CVE-2023-33127: .NET Cross Session Local Privilege Escalation

Motivation: Research into offensive tradecraft led to the discovery of potential vulnerabilities in CLR diagnostic features.
Discovery Methodology: Focused on Component Object Model (COM) and cross-session attack opportunities.
Exploitation Walkthrough:
- Race Condition: Creating tampered named pipes before the target .NET application.
- Continuous COM Activation: Using Session Monikers for continuous activation of target DCOM objects.
- Payload Delivery: Utilizing the AttachProfiler capability to deliver a malicious DLL payload.

🌶️ Trending Exploit

https://twitter.com/SBousseaden/status/1729106989350085041

The PowerToys.ActionRunner.exe file, part of Microsoft’s PowerToys suite, has been identified as a potential “Living Off the Land Binary” (LOLBAS). This term refers to legitimate software that can be abused by attackers to execute malicious programs or scripts.

Analysis of PowerToys GitHub Repository

The specific code in question is located in the PowerToys GitHub repository, particularly in the elevation.h file at line 355. This line of code is part of the PowerToys utility, which is a set of tools designed to enhance Windows productivity.

The concern arises from the fact that PowerToys.ActionRunner.exe is a Microsoft-signed executable. Attackers often leverage such signed binaries to bypass security measures, as these files are generally trusted by security systems. By using PowerToys.ActionRunner.exe, an attacker could potentially execute arbitrary programs without raising immediate suspicion.

A discussion on Twitter, initiated by a user with the handle @SBousseaden, highlights this issue. However, due to restrictions in accessing the content from Twitter, specific details from this discussion are not available.
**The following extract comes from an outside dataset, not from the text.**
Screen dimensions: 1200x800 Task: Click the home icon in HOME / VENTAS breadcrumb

Typically, such discussions in the cybersecurity community bring attention to potential vulnerabilities and misuse scenarios of legitimate software.
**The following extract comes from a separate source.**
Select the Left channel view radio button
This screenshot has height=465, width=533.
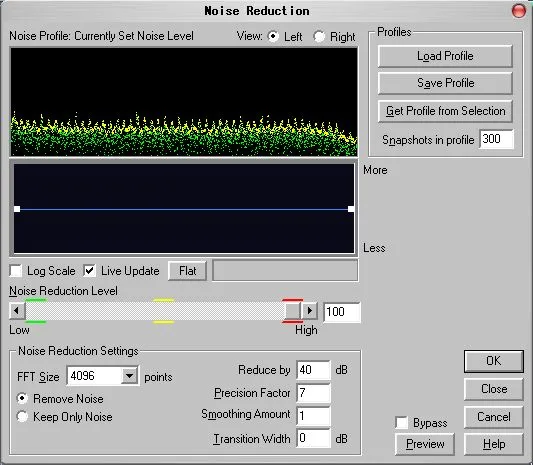coord(273,36)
The identification of PowerToys.ActionRunner.exe as a LOLBAS is significant for cybersecurity. It underscores the need for continuous monitoring and analysis of even trusted, signed binaries within an organization’s network. Security teams should be aware of the potential misuse of such tools and implement appropriate monitoring and control measures.

Analysis of PowerToys GitHub Repository

🕯️ The Topic of the Week

https://twitter.com/g0njxa/status/1728124246591742317

The interview focuses on the resurgence of the Raccoon Stealer malware, now known as Raccoon Stealer 2.0 or Recordbreaker. This follows the arrest of a Ukrainian national linked to the original Raccoon Stealer operations in 2022.
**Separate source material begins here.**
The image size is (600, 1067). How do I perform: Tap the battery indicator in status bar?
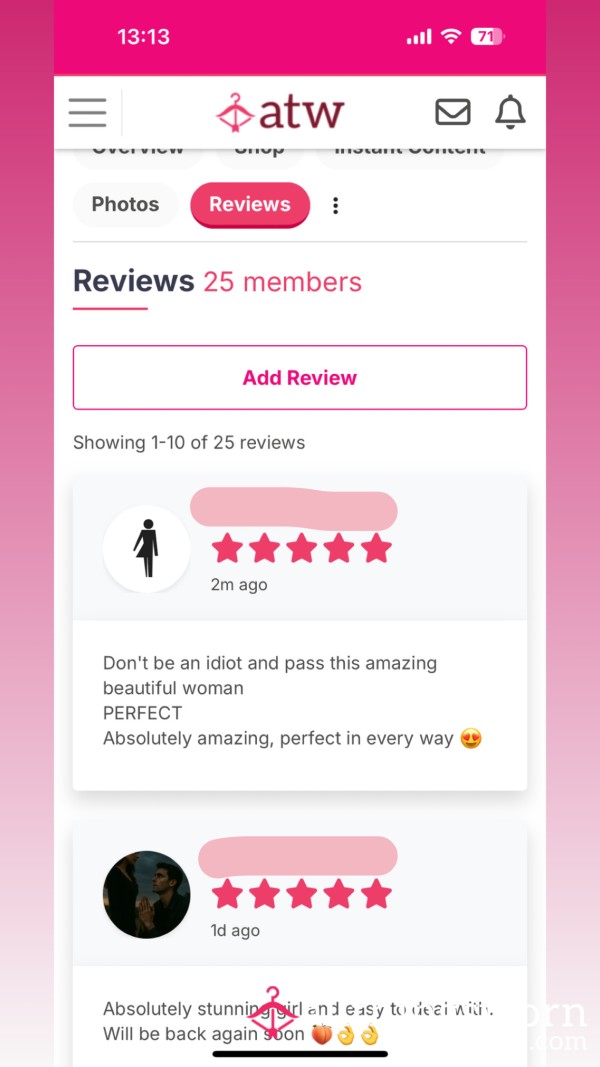pos(487,37)

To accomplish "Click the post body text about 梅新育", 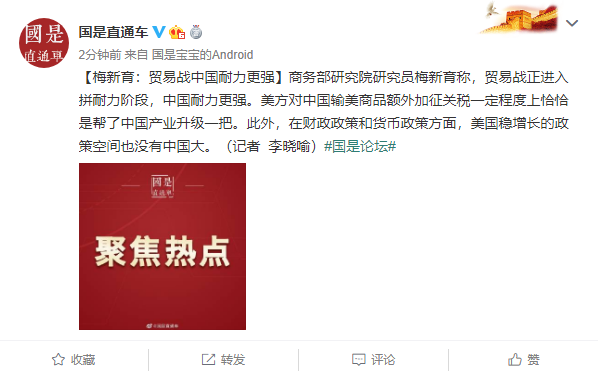I will click(323, 112).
Key Points from the Interview:

Raccoon Stealer’s Comeback: After law enforcement’s disruption of the original Raccoon Stealer operations, the malware has been revived as Raccoon Stealer 2.0, also referred to as Recordbreaker.
Development and Features:
- The project was entirely rewritten, including the build, front, and backend.
- The new build is significantly smaller but retains all previous functions and adds new features.
- Enhanced dynamic log information sending and SSL support.
- Improved control panel with modern libraries, powerful search, tags, and other functionalities.
- Backend improvements include abandoning common proxies for better responsiveness and reliability.
- Addition of a Telegram bot for log sending and flexible configuration.
Software Specifications:
- Complete rewrite in C++, with reduced dependencies.
- Dynamic import of functions and part-wise data sending during collection.
- Support for various wallets like Coinbase, MetaMask, Brave, and Ronin.
- Loader and Grabber features for diverse operational purposes.

Front-end Features:
- Maintains a concise and modern style.
- Flexible search system, log statuses, and on-the-fly configuration changes.
- New features like a dynamic log table and wallet block explorer.
User Agent Strategy:
- Recordbreaker uses custom User Agents for communication with C2 servers.
- Notable tracking of these User Agents by prominent threat analysts in the malware hunting community.
Future Outlook:
- The interview hints at the possibility of a Raccoon V3 if Recordbreaker faces termination.
- The developer seems to anticipate a long period of activity for Recordbreaker.